Note that you call Partition once from the main thread...
The code works on the same memory block which prevents a CPU from working when the other accesses that same memory block. Unless your data is really large you're likely to have many such hits.
Finally, if your algorithm works at memory speed when you run it with one thread, adding more threads doesn't help.
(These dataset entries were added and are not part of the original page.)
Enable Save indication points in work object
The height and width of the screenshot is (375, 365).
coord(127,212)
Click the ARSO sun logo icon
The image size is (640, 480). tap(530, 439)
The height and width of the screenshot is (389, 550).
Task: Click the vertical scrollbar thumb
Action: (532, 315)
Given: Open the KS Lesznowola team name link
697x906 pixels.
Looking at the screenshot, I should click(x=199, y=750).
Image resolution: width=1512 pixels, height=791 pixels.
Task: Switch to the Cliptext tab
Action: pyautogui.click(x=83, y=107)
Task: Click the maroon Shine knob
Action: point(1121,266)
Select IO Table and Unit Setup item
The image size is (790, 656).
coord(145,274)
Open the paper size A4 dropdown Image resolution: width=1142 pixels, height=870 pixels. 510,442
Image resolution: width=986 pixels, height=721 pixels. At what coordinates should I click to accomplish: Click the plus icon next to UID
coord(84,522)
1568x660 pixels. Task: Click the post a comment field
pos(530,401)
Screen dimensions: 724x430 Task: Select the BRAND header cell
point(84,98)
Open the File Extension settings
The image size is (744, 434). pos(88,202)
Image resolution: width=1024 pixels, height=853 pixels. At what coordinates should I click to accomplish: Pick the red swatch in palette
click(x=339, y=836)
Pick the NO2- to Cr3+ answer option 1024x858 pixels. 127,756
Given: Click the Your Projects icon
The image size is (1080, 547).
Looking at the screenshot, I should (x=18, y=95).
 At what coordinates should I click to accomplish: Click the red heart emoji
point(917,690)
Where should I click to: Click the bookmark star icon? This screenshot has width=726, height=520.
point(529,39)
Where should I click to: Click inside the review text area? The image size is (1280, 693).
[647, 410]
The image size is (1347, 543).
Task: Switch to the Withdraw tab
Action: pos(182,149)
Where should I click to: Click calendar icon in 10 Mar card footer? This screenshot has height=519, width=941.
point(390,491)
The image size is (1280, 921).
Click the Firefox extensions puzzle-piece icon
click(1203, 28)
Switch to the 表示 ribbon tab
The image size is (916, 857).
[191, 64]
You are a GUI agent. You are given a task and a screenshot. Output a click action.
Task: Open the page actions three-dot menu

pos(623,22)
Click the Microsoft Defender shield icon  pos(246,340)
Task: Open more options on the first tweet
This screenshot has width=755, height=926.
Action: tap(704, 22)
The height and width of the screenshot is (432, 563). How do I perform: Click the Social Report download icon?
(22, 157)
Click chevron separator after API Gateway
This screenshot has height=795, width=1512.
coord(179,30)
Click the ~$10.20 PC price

I did such tests a while back with image data, and having multiple thread decreased the total speed because the process was so memory intensive that both threads were fighting to access memory... and the result was worse than not having threads at all.
What makes really fast computers today go really is fast is running one very intensive process per computer, not a large number of threads (or processes) on a single computer.
Build a thread pool with a producer-consumer queue with 24 threads hanging off it. Partition your data into two and issue a mergesort task object to the pool, the mergesort object should issue further pairs of mergesorts to the queue and wait on a signal for them to finish and so on until a mergersort object finds that it has [L1 cache-size data]. The object then qicksorts its data and signals completion to its parent task.
If that doesn't turn out to be blindingly quick on 24 cores, I'll stop posting about threads..
..and it will handle multiple sorts in parallel.
..and the pool can be used for other tasks.
.. and there is no No performance-destroying, deadlock-generating join(), synchronize(), (if you except the P-C queue, which only locks for long enough to push an object ref on), no thread-creation overhead and no dodgy thread-stopping/terminating/destroying code. Like the barbers, there is no waiting - as soon as a thread is finished with a task it can get another.
No thread micro-management, no tuning, (you could create 64 threads now, ready for the next generation of boxes). You could make the thread count tuneable - just add more threads at runtime, or delete some by queueing up poison-pills.
You don't need a reference to the threads at all - just set 'em off, (pass queue as parameter).